One judge on the panel, Jose Cabranes, seemed worried that a ruling in the researcher’s favor could open up American courts to suits challenging the judgments of other courts across the globe. The case before the court was brought on behalf of an American researcher, Rachel Ehrenfeld, whose articles have appeared in many publications, including, The New York Sun. It is not her periodical journalism that is at issue in this case but her 2003 book, “Funding Evil: How Terrorism is Financed — and How to Stop It,” which accuses a Saudi financier, Khalid bin Mahfouz, of backing organizations with alleged ties to terrorism. It is a charge that Mr. Mahfouz denies. Mr. Mahfouz sued Ms. Ehrenfeld and other researchers who made similar accusations against him in court in London. He has also set up an informational Web site to clear his name and to catalogue his growing list of legal victories in British courts against those he said have libeled him.
Ms. Ehrenfeld never appeared before the British court, which last year ordered her to pay 30,000 British pounds, print an apology, and keep her books out of the country. She filed suit in U.S. District Court in Manhattan seeking to block enforcement of the judgment. A judge, Richard Casey, dismissed the suit last year on the grounds that Mr.
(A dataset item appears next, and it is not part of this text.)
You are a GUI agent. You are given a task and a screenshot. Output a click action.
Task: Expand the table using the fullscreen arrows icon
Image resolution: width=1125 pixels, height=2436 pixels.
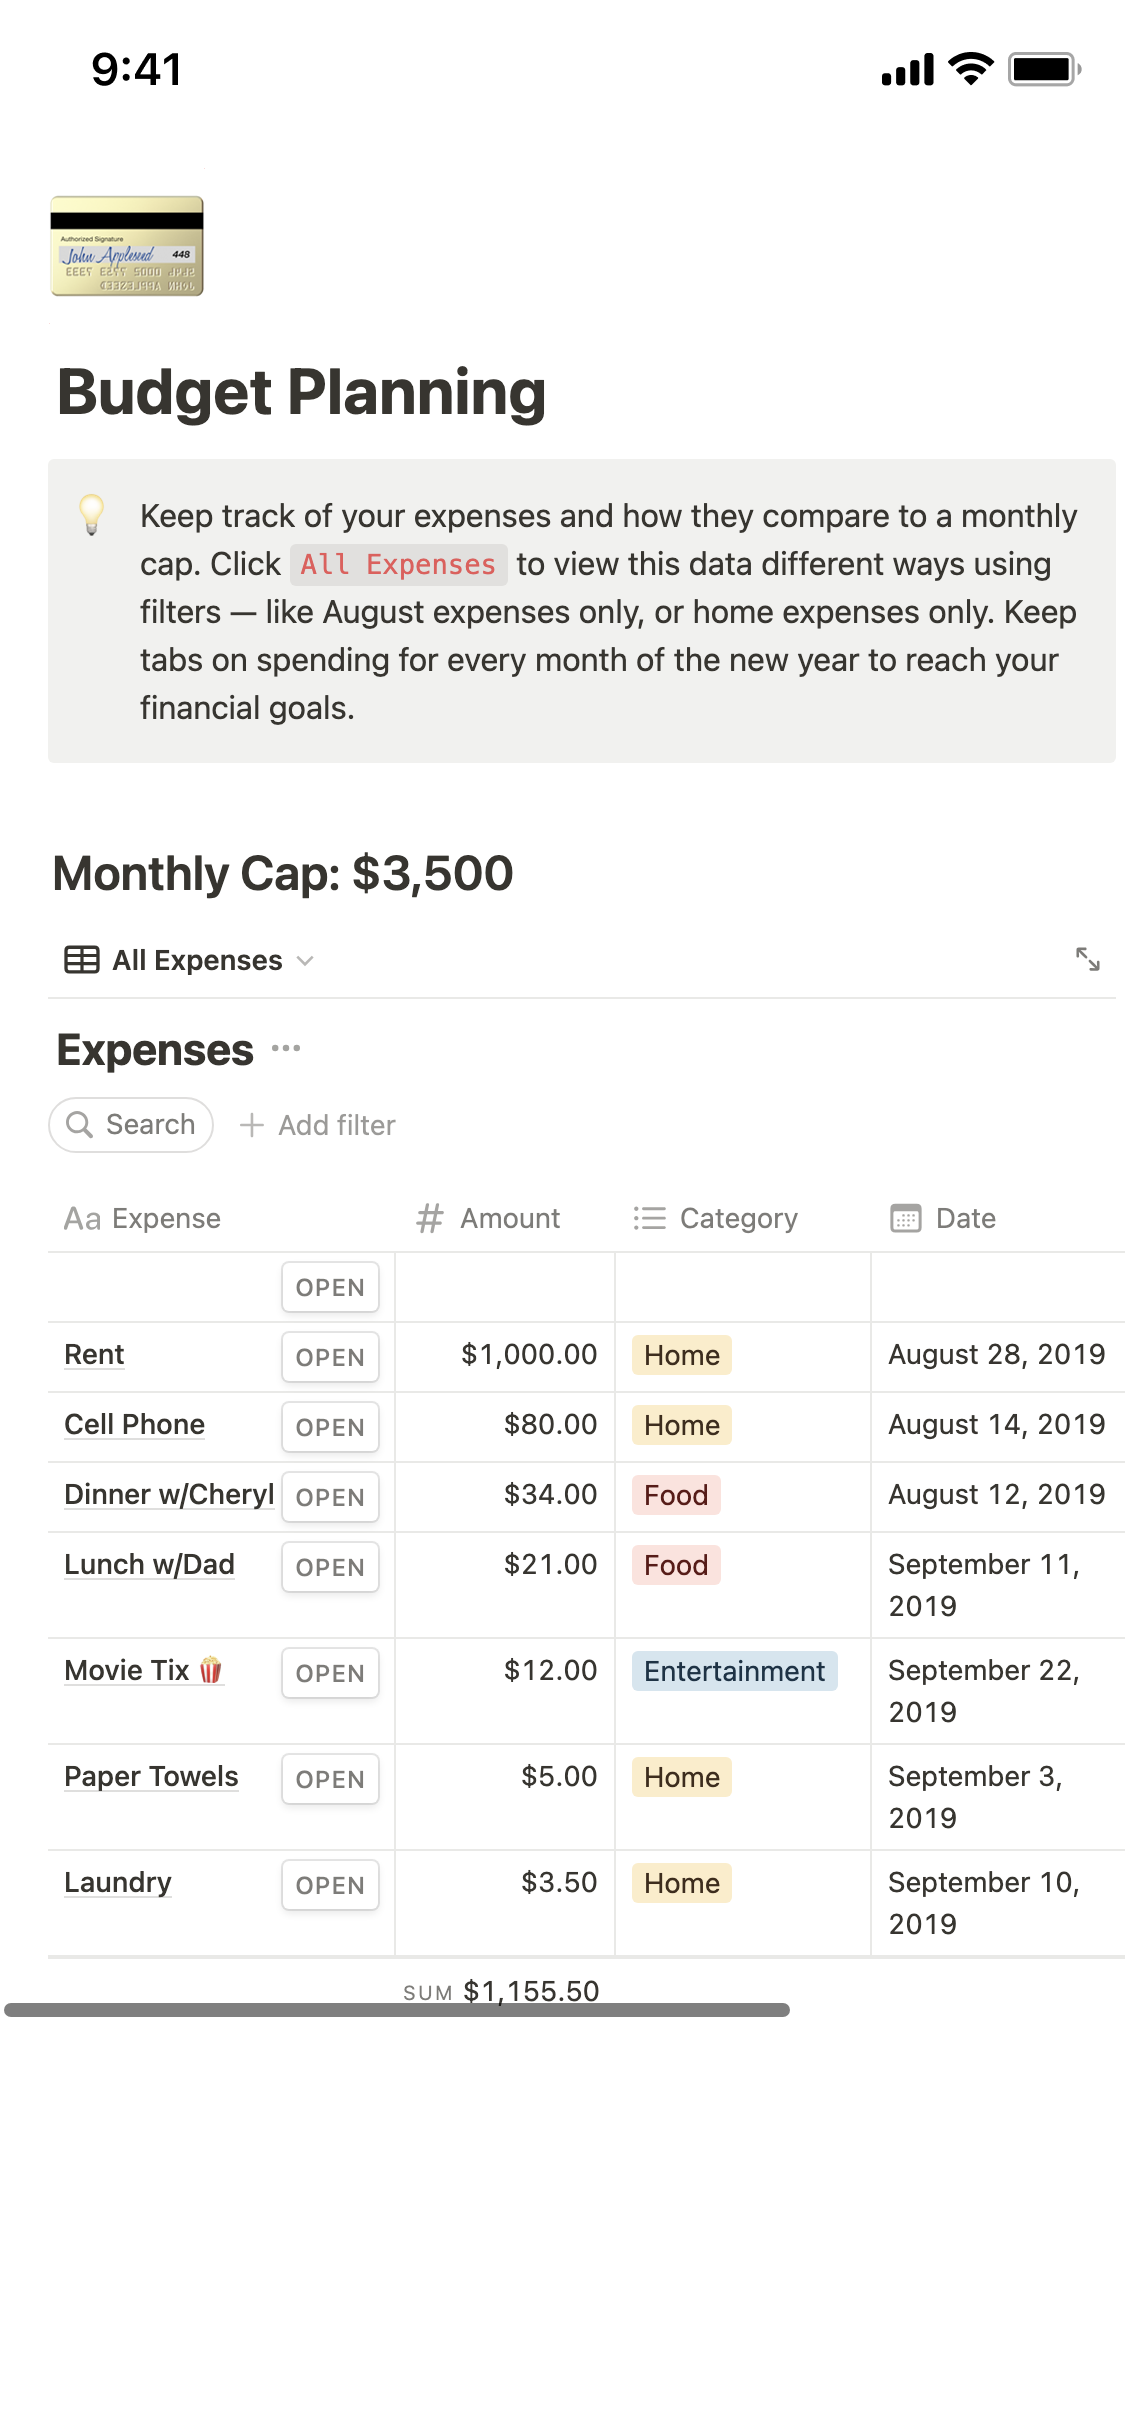coord(1090,959)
Mahfouz did not conduct any business here giving the court jurisdiction. Ms. Ehrenfeld’s attorney, Daniel Kornstein, switched strategies yesterday, seeking to convince the court it has jurisdiction because aspects of the British judgment amount to “intrusion into New York.” This is “the grinding down of Doctor Ehrenfeld,” Mr. Kornstein said. Mr. Kornstein said the British court order required Ms. Ehrenfeld to write a letter of apology and to keep her books out of Great Britain. Mr. Kornstein said the effect of the British judgment went further by making Ms. Ehrenfeld and other journalists think twice before pursuing investigative projects. Ms. Ehrenfeld has “adapted her writing” and is no longer “writing with the same degree of acerbity,” Mr. Kornstein said. This line of argument seemed to spark the interest of two of the judges, Wilfred Feinberg and Pierre Leval. Judge Leval suggested the part of the order requiring Ms. Ehrenfeld to keep her books out of Britain might be enough to allow Ms. Ehrenfeld’s countersuit to go forward. “If a foreign litigant seeks and obtains from a foreign court an order that requires action in the U.S. why should that not be sufficient to give jurisdiction to U.S. courts?” asked Judge Leval. More than 20 years ago Judge Leval presided as a district court judge over General Westmoreland’s libel suit against CBS. Mr. Mahfouz’s attorney, Timothy Finn, replied that the order did not ask Ms. Ehrenfeld to “do anything in the United States.”